◆ Your objective ◆
Please tally the lines of the records that contain "next" and send back only the total.

◆ Supplied material ◆
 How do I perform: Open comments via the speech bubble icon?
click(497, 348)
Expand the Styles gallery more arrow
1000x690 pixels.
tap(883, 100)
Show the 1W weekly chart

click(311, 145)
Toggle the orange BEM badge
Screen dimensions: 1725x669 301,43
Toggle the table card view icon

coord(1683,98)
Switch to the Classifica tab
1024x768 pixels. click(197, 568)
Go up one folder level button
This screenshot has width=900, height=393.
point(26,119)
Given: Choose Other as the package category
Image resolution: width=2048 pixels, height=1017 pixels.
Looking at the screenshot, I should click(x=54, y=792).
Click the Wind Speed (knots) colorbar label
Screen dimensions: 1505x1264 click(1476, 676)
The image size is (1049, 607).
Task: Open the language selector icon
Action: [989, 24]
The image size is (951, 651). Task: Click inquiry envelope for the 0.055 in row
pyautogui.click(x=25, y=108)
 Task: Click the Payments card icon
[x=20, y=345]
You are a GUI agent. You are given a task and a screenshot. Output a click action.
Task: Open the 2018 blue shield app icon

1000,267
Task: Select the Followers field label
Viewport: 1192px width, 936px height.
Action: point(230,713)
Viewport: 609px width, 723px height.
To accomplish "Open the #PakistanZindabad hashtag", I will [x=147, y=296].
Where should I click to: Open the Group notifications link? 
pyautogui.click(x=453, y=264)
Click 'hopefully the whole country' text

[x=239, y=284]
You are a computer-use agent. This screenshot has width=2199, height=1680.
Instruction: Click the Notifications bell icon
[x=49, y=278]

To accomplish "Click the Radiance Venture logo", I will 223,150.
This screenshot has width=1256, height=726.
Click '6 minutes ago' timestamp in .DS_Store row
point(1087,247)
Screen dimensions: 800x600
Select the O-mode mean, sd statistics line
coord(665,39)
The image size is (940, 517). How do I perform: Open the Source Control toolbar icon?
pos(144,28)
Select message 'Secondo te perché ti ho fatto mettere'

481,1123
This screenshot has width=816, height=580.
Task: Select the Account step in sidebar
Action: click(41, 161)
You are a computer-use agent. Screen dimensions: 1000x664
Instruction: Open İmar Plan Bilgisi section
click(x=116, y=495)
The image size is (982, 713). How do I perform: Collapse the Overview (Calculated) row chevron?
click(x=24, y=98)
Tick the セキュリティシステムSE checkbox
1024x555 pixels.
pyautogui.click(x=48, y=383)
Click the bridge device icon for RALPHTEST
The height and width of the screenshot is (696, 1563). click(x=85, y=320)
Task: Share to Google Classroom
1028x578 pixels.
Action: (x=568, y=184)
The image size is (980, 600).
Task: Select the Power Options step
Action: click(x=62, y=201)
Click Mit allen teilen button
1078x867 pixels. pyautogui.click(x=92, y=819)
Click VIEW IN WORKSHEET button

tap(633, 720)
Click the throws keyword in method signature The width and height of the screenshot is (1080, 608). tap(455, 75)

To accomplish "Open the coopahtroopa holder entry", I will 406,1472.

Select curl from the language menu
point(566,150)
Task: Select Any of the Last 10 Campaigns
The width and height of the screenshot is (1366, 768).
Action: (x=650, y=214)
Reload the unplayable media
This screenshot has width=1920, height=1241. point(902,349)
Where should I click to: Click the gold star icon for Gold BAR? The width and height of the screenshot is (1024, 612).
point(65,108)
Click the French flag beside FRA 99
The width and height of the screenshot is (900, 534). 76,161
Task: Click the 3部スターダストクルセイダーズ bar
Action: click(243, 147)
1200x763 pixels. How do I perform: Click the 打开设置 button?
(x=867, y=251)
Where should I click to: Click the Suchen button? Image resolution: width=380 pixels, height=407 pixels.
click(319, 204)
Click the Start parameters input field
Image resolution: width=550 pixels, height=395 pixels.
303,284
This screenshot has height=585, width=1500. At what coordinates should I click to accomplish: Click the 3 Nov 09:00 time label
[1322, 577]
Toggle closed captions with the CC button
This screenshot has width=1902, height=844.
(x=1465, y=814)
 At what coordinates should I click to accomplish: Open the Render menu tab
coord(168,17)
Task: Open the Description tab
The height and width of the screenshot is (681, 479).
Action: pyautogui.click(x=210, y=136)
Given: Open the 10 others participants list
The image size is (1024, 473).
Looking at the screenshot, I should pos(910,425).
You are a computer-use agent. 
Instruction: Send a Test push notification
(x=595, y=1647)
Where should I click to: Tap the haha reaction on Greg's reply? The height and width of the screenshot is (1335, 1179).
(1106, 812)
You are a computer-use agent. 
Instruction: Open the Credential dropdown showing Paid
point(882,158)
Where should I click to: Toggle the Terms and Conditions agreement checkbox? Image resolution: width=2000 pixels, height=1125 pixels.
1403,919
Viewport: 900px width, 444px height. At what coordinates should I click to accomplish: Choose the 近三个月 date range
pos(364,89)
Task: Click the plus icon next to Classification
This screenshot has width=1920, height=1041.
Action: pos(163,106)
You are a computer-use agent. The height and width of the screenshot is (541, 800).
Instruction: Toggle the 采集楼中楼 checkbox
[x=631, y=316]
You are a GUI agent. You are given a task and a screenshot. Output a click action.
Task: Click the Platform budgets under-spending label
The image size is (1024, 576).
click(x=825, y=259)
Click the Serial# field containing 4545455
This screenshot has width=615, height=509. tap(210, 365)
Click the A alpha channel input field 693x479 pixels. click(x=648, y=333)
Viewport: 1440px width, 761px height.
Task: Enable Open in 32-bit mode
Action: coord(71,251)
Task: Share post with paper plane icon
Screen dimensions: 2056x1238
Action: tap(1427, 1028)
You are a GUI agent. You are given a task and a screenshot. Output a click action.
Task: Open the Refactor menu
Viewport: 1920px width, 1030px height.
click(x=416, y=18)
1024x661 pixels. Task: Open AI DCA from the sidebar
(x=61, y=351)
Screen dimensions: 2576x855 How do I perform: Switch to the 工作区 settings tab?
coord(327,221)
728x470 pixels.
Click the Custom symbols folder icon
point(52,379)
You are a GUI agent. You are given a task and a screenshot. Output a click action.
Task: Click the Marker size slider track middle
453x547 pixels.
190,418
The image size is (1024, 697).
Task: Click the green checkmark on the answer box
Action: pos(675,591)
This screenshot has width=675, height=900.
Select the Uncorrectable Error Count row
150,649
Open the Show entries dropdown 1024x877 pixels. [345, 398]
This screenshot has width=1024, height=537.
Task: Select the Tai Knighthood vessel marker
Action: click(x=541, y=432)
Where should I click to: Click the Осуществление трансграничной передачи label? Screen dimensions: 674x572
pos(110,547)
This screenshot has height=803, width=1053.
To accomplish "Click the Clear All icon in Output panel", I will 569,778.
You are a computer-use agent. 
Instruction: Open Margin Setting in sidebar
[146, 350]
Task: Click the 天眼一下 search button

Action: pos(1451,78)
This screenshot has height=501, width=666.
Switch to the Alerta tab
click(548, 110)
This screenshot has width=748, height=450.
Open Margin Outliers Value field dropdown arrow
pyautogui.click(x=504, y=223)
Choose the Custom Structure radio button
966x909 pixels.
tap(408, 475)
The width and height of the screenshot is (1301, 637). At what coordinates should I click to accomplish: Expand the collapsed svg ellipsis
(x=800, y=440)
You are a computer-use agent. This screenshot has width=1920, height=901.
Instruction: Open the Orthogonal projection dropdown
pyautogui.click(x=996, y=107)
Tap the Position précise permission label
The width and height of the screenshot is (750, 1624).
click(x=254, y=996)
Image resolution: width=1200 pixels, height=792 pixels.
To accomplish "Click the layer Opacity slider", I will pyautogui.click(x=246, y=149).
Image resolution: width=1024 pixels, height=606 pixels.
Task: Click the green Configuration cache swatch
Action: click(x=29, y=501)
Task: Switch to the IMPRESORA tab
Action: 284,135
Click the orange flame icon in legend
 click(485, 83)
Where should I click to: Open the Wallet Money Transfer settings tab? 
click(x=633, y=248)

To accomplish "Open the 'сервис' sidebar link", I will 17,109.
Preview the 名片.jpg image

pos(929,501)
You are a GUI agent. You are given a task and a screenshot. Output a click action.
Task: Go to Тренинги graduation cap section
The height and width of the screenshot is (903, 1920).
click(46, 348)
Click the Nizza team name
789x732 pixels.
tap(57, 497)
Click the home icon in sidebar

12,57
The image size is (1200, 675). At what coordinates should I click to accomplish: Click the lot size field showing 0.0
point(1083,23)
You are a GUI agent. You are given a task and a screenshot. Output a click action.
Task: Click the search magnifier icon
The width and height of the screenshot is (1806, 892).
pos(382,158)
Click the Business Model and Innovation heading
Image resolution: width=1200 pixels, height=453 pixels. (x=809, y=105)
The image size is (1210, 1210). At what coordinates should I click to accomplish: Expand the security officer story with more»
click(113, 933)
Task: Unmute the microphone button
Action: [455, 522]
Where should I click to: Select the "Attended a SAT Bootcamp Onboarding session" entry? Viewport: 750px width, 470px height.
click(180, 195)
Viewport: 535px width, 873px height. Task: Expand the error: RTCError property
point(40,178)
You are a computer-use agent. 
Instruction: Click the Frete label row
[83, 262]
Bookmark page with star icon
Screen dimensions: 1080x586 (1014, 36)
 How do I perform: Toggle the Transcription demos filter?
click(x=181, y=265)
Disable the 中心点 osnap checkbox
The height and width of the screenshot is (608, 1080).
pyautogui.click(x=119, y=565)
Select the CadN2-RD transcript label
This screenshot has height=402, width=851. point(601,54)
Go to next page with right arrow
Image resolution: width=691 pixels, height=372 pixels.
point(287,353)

◆ Written answer ◆
2